Feature suggestion : periodical email notification/reminder of security updates

Thanks for the input, Esmi and Ipstenu, I submitted it to the suggested email adress.

I submitted the idea but never got any reply, and apparently it fell to the pits. And 8 months passed in the blink of an eye.

That’s too bad, in this way the WordPress architecture is contributing to making the internet less secure, allowing deprecated plugins, with known security issues allowing malicious code execution, to stay activated on online blogs while the blog owners don’t even know there’s a problem with the plugins ??

Hello Sabinou,

I just stumbled over this thread and totally agree with you.
I had the same idea last year and created a plugin to address that exact problem, which I believe will help a lot of people to keep the sites they are responsible for up-to-date without needing to login to each site and check for updates manually.

We have a dedicated team looking for publicly disclosed vulnerabilities in dozens of different sources around the web, process and store this information. From within the plugin you can subscribe to a professional feed that will alert you per e-mail about vulnerabilities that affect your website. If you subscribe with the same user on multiple sites, you would only get one e-mail for each vulnerability but stating exactly which of your sites are affected by this vulnerability.

The plugin (MVIS Security Center) is in the beta phase now, so the subscription is free for 3 months.
We are also working on improving the e-mail notification settings to include status e-mails about plugins that have updates available in addition to informing users about vulnerabilities in WordPress, the plugins or themes. Please feel free to post features you would like to see in the support forum of the plugin itself and I will make sure that they get included.

Of course it would also be helpful to not have the plugin page disappear but have an informative page explaining why the plugin is currently disabled. Even further, maybe exposing this through the WordPress update checks to give users information if a plugin was disabled because of security vulnerabilities, similar to if an update is available for a plugin or not.

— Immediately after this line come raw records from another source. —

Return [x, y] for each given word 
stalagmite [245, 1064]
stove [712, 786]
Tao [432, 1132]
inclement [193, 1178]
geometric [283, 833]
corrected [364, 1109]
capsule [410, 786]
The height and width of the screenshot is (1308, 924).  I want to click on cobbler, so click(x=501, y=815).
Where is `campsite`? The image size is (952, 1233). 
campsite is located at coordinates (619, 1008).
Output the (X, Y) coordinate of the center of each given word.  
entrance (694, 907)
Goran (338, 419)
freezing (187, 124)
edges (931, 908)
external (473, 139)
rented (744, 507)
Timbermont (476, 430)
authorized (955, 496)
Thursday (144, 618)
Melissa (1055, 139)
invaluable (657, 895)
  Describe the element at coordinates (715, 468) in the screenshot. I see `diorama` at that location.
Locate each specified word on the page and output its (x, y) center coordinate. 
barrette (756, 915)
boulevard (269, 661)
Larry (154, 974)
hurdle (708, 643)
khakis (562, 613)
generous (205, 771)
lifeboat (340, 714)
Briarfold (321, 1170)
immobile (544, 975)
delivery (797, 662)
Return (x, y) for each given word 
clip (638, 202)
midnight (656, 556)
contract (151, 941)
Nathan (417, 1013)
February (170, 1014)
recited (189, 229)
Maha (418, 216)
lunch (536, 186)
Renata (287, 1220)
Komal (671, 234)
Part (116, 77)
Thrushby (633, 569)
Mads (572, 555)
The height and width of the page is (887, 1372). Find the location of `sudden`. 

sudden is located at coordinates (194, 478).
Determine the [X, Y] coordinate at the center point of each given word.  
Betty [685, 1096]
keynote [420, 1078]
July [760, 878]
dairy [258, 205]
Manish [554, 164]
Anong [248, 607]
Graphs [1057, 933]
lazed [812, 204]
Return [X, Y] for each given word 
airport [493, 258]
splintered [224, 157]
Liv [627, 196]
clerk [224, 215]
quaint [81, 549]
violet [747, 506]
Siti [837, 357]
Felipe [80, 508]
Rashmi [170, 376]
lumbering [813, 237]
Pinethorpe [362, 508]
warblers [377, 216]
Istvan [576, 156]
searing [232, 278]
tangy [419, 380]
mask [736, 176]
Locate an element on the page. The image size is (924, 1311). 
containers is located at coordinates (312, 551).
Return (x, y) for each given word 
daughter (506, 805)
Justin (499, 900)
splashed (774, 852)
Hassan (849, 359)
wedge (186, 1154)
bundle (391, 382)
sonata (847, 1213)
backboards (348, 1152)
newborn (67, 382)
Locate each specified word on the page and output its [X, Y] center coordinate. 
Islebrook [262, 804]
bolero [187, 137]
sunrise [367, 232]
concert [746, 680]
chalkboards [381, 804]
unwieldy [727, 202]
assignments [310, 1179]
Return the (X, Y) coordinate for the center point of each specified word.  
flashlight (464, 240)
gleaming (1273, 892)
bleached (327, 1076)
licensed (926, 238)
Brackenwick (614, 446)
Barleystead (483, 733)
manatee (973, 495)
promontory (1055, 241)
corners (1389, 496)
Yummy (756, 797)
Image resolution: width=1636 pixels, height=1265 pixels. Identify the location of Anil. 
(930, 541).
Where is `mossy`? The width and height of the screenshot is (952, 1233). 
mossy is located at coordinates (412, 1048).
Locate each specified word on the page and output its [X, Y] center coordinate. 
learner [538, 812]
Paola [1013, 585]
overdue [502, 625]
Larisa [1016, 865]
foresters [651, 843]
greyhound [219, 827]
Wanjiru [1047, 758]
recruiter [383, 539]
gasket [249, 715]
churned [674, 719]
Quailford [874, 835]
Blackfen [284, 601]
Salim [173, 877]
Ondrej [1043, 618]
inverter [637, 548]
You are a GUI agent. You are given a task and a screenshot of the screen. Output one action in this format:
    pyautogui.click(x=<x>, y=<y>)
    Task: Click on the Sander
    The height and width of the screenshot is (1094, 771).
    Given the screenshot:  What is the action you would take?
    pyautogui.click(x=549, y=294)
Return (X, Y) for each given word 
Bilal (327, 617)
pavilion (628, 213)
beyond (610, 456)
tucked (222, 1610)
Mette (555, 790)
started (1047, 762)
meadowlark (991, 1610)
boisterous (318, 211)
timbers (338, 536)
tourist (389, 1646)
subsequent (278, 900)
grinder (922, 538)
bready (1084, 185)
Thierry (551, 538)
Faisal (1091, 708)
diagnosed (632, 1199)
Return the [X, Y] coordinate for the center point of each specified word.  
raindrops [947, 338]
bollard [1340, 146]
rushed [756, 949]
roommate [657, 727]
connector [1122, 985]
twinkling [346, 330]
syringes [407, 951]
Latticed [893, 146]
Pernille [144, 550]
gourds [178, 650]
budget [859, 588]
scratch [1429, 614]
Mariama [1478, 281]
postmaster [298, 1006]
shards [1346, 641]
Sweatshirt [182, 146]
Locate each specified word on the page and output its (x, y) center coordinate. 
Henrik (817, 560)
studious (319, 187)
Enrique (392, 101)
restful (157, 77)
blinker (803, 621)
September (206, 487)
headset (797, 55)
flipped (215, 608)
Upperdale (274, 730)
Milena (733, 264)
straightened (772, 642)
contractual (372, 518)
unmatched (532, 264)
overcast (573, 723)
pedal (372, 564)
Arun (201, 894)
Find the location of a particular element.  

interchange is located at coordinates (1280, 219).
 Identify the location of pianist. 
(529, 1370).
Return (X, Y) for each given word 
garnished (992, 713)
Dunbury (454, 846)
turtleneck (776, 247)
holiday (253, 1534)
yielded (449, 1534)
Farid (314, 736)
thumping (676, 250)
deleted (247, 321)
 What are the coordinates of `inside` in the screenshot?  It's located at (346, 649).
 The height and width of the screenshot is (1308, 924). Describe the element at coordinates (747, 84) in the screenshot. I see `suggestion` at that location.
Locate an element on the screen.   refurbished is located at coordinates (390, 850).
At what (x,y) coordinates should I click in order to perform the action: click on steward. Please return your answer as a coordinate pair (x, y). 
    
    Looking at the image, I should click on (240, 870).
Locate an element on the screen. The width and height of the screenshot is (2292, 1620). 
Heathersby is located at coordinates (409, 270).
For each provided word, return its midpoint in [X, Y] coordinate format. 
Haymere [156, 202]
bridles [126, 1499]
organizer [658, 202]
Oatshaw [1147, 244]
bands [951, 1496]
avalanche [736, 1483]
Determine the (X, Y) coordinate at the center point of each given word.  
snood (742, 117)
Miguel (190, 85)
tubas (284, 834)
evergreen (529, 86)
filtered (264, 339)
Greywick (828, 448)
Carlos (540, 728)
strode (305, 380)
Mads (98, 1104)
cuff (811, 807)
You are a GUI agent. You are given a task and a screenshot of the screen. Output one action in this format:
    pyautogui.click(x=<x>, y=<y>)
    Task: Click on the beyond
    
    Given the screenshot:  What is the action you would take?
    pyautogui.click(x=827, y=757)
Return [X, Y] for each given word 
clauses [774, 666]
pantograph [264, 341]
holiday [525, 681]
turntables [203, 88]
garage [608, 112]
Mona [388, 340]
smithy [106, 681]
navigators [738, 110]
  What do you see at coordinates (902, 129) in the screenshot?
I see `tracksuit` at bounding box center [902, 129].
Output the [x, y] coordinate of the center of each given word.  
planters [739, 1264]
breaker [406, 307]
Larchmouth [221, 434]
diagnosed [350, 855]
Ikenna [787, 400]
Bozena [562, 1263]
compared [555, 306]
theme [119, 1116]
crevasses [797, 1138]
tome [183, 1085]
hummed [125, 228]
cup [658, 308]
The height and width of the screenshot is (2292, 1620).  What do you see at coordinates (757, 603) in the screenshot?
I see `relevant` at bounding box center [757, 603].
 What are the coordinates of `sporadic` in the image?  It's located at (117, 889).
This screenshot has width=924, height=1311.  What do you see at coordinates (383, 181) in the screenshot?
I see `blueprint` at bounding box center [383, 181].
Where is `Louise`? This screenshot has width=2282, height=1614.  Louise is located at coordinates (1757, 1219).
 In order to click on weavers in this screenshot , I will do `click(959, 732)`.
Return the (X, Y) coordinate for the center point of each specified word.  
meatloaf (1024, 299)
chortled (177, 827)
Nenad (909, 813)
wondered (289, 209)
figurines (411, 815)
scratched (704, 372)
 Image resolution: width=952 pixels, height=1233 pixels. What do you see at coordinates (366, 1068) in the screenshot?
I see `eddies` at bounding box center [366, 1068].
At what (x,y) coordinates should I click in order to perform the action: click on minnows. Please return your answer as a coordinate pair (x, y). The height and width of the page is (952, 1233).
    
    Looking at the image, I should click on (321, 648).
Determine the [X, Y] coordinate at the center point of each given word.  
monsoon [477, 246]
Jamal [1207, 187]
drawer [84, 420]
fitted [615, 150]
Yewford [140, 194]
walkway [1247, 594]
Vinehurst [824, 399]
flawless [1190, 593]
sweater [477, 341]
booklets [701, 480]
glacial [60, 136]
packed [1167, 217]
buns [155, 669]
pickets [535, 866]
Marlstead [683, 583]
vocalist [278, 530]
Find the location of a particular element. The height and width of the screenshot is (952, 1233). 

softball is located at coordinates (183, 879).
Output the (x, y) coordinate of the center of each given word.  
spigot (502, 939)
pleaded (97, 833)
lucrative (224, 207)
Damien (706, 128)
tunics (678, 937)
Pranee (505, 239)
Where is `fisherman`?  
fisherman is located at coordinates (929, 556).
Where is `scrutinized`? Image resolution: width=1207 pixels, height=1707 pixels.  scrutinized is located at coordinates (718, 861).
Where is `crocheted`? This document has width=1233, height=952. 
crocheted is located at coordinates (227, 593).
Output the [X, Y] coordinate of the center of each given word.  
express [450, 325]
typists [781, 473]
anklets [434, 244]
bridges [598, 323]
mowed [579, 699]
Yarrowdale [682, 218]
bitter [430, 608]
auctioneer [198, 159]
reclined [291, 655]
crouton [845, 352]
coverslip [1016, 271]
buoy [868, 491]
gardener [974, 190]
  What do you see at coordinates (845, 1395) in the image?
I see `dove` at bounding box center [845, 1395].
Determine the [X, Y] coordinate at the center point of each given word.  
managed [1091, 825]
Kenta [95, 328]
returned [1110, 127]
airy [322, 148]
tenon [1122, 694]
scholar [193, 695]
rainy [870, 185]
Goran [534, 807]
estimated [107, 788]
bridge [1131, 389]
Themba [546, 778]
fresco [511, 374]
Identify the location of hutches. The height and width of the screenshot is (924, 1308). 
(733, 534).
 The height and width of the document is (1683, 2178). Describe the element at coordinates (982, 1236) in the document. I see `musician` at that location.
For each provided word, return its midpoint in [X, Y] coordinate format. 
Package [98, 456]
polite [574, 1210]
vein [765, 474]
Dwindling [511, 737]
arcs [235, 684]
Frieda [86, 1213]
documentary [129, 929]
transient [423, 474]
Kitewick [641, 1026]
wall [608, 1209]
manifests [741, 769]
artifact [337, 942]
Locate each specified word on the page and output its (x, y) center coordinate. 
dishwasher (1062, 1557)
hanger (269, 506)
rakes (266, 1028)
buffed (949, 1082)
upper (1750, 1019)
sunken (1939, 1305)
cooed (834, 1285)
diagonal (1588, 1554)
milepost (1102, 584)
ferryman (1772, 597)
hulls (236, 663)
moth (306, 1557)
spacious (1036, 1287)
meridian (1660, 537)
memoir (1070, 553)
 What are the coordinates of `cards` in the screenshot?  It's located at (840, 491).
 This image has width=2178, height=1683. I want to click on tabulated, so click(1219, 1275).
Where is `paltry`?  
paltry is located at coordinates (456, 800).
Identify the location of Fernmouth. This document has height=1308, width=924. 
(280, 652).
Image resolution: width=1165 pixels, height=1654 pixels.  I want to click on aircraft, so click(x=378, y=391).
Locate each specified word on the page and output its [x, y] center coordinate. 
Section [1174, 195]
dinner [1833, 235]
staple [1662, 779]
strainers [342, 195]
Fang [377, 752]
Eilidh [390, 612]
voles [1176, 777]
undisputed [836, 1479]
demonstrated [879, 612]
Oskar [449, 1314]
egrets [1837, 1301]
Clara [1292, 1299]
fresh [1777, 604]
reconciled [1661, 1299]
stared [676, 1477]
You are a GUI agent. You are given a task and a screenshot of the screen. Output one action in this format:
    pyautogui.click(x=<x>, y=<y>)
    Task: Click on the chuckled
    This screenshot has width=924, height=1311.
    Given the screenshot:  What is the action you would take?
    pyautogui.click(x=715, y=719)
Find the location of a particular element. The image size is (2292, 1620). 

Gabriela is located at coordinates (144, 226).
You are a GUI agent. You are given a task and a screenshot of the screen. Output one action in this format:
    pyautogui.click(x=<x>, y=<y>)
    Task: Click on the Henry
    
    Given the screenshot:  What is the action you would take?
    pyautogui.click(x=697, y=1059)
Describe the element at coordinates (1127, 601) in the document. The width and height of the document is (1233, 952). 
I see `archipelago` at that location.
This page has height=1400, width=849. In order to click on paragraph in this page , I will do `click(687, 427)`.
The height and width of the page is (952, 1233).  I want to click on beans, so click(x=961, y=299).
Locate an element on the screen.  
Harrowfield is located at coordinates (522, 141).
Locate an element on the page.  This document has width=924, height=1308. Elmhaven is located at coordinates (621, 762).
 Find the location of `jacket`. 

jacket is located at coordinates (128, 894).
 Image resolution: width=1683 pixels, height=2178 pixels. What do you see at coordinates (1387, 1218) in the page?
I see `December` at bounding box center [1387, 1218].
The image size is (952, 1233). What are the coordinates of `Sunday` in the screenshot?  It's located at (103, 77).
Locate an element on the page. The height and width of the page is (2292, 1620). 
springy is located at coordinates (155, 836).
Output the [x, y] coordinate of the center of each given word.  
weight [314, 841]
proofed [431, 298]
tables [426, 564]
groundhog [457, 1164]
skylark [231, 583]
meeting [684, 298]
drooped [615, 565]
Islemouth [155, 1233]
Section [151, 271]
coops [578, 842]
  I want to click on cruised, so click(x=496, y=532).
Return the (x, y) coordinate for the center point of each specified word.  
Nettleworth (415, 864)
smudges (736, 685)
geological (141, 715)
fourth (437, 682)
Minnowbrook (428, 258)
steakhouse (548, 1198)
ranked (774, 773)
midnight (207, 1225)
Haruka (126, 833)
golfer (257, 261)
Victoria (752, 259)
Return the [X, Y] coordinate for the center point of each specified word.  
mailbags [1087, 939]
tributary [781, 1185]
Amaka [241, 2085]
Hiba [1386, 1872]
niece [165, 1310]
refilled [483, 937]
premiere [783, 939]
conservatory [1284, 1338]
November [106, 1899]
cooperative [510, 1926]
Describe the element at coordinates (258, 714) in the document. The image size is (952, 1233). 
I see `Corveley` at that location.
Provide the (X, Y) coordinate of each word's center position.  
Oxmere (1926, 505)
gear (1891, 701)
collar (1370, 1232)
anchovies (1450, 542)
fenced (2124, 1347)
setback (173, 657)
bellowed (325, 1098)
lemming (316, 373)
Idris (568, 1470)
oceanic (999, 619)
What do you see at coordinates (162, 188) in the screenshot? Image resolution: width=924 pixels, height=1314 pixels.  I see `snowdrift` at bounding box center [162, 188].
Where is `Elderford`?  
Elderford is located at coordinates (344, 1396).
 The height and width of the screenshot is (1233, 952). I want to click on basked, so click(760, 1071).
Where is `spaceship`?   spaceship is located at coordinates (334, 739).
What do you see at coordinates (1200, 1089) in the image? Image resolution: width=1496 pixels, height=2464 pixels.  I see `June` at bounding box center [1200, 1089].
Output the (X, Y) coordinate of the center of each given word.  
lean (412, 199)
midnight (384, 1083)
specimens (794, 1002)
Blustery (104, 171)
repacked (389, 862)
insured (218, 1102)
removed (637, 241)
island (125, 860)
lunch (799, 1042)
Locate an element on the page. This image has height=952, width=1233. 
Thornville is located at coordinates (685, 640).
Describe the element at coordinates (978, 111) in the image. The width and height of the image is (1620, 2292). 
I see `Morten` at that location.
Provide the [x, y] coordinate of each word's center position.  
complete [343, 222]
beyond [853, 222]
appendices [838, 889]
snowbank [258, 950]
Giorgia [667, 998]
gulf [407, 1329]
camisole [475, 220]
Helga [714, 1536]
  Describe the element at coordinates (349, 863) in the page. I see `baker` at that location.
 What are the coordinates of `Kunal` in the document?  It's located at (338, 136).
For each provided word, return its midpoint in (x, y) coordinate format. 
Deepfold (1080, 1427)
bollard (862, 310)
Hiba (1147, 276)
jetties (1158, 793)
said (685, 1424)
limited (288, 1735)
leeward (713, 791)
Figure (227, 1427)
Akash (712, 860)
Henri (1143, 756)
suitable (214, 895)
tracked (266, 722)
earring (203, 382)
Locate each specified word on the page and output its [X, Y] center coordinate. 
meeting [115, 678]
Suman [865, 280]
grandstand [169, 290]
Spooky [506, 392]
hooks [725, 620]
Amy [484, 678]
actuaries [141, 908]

Secconsult, if I may give an advice regarding your nice plugin (I have no problems with it being a commercial plugin, I love free software, I like open source software, but I am not a free software fundamentalist), you also ought to monitor if the wordpress repository pages of the installed plugins inside a blog, to check if one of these pages suddenly disappears. If such a page disappears, that means there has been a serious reason to doubt the plugin’s reliability…

As for the rest, it’s all about hoping to catch the attention of influential worpdress community members and re-launch the debate :-/

Good point Sabinou, I’ll take a look at it and see if this can be detected reliably and how this feature can be incorporated.

Let’s cross our fingers in the meantime that this debate will be relaunched, with a better outcome ??